Available data —
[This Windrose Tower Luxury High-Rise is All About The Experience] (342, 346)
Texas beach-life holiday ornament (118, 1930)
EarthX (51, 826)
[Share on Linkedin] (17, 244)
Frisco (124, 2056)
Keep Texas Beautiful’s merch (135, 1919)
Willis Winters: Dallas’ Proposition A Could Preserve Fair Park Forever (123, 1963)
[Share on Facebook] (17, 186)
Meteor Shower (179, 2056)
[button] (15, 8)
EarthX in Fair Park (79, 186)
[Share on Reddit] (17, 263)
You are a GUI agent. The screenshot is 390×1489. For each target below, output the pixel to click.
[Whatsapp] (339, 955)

Exercise — Tail of the listing, starting at the line with "Frisco (124, 2056)" and ending at the last line: output it exactly and add nothing.

The completed task —
Frisco (124, 2056)
Keep Texas Beautiful’s merch (135, 1919)
Willis Winters: Dallas’ Proposition A Could Preserve Fair Park Forever (123, 1963)
[Share on Facebook] (17, 186)
Meteor Shower (179, 2056)
[button] (15, 8)
EarthX in Fair Park (79, 186)
[Share on Reddit] (17, 263)
You are a GUI agent. The screenshot is 390×1489. For each target below, output the pixel to click.
[Whatsapp] (339, 955)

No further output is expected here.